79. This leads by a natural sequence to the consideration of another and more insidious form of attack upon mankind adopted by the evil spirits. Possession and obsession were methods of assault adopted against the will of the afflicted person, and hardly to be avoided by him without the supernatural intervention of the Church. The practice of witchcraft and magic involved the absolute and voluntary barter of body and soul to the Evil One, for the purpose of obtaining a few short years of superhuman power, to be employed for the gratification of the culprit's avarice, ambition, or desire for revenge.

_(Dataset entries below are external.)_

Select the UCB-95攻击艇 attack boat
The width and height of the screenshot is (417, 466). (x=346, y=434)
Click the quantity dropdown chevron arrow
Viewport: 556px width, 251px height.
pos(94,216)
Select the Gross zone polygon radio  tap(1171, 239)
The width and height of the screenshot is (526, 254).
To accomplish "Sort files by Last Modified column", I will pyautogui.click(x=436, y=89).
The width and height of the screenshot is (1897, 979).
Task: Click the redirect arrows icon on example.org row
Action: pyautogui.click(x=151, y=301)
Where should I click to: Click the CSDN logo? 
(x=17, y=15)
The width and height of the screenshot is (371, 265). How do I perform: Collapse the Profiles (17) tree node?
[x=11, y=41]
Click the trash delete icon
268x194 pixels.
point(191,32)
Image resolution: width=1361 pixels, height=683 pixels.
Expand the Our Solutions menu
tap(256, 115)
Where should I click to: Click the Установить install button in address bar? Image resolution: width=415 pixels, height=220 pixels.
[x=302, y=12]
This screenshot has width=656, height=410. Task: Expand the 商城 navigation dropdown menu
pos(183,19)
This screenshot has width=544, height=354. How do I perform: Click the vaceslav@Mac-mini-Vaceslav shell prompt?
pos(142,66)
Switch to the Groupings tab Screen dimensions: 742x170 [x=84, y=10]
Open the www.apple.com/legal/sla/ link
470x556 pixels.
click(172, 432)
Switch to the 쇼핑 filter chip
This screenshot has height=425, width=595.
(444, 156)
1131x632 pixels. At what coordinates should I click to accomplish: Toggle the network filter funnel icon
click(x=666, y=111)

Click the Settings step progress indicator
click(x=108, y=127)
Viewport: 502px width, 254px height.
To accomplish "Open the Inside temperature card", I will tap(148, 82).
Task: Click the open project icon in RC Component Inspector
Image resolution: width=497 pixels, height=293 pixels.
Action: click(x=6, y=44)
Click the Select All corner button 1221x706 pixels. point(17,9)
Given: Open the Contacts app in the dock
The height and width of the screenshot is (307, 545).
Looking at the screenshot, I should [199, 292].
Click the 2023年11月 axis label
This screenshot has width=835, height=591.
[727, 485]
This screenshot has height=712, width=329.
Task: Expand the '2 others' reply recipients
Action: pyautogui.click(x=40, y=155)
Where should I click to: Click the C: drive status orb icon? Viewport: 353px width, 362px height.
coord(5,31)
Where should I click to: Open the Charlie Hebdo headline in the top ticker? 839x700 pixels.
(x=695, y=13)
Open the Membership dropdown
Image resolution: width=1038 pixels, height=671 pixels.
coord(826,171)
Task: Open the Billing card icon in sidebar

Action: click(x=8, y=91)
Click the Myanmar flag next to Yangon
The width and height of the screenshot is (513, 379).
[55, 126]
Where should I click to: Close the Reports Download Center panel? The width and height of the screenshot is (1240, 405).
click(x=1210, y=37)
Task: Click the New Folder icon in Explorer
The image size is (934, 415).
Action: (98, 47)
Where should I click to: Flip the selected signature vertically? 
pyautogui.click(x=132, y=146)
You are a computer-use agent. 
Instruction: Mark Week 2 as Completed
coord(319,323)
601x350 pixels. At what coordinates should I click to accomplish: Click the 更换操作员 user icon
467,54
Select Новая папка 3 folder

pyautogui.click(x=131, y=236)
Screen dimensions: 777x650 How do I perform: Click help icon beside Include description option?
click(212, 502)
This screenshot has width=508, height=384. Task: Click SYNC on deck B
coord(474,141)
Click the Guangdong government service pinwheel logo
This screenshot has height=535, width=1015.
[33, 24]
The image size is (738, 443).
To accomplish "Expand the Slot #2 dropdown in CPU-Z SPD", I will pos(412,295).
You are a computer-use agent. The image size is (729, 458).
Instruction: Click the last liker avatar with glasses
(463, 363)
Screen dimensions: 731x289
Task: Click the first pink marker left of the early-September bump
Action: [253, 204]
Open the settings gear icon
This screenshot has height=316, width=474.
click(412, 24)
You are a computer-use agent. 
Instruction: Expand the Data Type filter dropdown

80. In the strange history of that most inexplicable mental disease, the witchcraft epidemic, as it has been justly called by a high authority on such matters,[1] we moderns are, by the nature of our education and prejudices, completely incapacitated for sympathizing with either the persecutors or their victims. We are at a loss to understand how clear-sighted and upright men, like Sir Matthew Hale, could consent to become parties to a relentless persecution to the death of poor helpless beings whose chief crime, in most cases, was, that they had suffered starvation both in body and in mind. We cannot understand it, because none of us believe in the existence of evil spirits. None; for although there are still a few persons who nominally hold to the ancient faith, as they do to many other respectable but effete traditions, yet they would be at a loss for a reason for the faith that is in them, should they chance to be asked for one; and not one of them would be prepared to make the smallest material sacrifice for the sake of it. It is true that the existence of evil spirits recently received a tardy and somewhat hesitating recognition in our ecclesiastical courts,[2] which at first authoritatively declared that a denial of the existence of the personality of the devil constituted a man a notorious evil liver, and depraver of the Book of Common Prayer;[3] but this was promptly reversed by the Judicial Committee of the Privy Council, under the auspices of two Low Church law lords and two archbishops, with the very vague proviso that "they do not mean to decide that those doctrines are otherwise than inconsistent with the formularities of the Church of England;"[4] yet the very contempt with which these portentous declarations of Church law have been received shows how great has been the fall of the once almost omnipotent minister of evil. The ancient Satan does indeed exist in some few formularies, but in such a washed-out and flimsy condition as to be the reverse of conspicuous. All that remains of him and of his subordinate legions is the ineffectual ghost of a departed creed, for the resuscitation of which no man will move a finger.

[Footnote 1: See Dr. Carpenter inFrazerfor November, 1877.]

[Footnote 2: See Jenkins v. Cooke, Law Reports, Admiralty andEcclesiastical Cases, vol. iv. p. 463, et seq.]